*AIM OF THE EXERCISE:*
All entries are to be retyped without alteration.

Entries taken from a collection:
==========

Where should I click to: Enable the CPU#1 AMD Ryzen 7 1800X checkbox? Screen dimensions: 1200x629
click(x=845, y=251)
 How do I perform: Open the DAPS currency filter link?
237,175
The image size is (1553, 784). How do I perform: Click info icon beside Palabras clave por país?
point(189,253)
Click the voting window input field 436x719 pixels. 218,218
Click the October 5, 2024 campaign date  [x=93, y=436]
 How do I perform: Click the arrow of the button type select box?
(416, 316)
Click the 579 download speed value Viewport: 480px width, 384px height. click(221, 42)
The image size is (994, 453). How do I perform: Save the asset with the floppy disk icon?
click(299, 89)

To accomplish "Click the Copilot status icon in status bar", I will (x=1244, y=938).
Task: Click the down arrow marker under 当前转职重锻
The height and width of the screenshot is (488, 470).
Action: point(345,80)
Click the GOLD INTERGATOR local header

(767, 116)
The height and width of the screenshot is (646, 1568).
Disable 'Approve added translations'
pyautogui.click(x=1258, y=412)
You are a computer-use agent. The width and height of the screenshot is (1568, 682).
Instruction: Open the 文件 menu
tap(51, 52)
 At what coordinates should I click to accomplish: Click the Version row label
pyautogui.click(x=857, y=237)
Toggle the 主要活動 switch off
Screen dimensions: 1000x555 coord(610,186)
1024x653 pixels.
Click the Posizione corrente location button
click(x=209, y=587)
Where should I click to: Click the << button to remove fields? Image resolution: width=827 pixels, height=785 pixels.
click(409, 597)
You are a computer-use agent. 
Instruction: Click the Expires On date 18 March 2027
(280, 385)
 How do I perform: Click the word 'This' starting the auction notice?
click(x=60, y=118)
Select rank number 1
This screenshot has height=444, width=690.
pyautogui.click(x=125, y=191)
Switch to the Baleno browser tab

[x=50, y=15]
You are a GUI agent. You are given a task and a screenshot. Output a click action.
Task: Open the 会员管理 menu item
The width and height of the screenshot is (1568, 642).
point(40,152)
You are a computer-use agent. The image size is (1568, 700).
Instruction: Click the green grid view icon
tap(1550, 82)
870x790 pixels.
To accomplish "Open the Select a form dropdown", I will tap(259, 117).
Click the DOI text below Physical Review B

==========

*EXERCISE RESPONSE:*
Where should I click to: Enable the CPU#1 AMD Ryzen 7 1800X checkbox? Screen dimensions: 1200x629
click(x=845, y=251)
 How do I perform: Open the DAPS currency filter link?
237,175
The image size is (1553, 784). How do I perform: Click info icon beside Palabras clave por país?
point(189,253)
Click the voting window input field 436x719 pixels. 218,218
Click the October 5, 2024 campaign date  [x=93, y=436]
 How do I perform: Click the arrow of the button type select box?
(416, 316)
Click the 579 download speed value Viewport: 480px width, 384px height. click(221, 42)
The image size is (994, 453). How do I perform: Save the asset with the floppy disk icon?
click(299, 89)

To accomplish "Click the Copilot status icon in status bar", I will (x=1244, y=938).
Task: Click the down arrow marker under 当前转职重锻
The height and width of the screenshot is (488, 470).
Action: point(345,80)
Click the GOLD INTERGATOR local header

(767, 116)
The height and width of the screenshot is (646, 1568).
Disable 'Approve added translations'
pyautogui.click(x=1258, y=412)
You are a computer-use agent. The width and height of the screenshot is (1568, 682).
Instruction: Open the 文件 menu
tap(51, 52)
 At what coordinates should I click to accomplish: Click the Version row label
pyautogui.click(x=857, y=237)
Toggle the 主要活動 switch off
Screen dimensions: 1000x555 coord(610,186)
1024x653 pixels.
Click the Posizione corrente location button
click(x=209, y=587)
Where should I click to: Click the << button to remove fields? Image resolution: width=827 pixels, height=785 pixels.
click(409, 597)
You are a computer-use agent. 
Instruction: Click the Expires On date 18 March 2027
(280, 385)
 How do I perform: Click the word 'This' starting the auction notice?
click(x=60, y=118)
Select rank number 1
This screenshot has height=444, width=690.
pyautogui.click(x=125, y=191)
Switch to the Baleno browser tab

[x=50, y=15]
You are a GUI agent. You are given a task and a screenshot. Output a click action.
Task: Open the 会员管理 menu item
The width and height of the screenshot is (1568, 642).
point(40,152)
You are a computer-use agent. The image size is (1568, 700).
Instruction: Click the green grid view icon
tap(1550, 82)
870x790 pixels.
To accomplish "Open the Select a form dropdown", I will tap(259, 117).
Click the DOI text below Physical Review B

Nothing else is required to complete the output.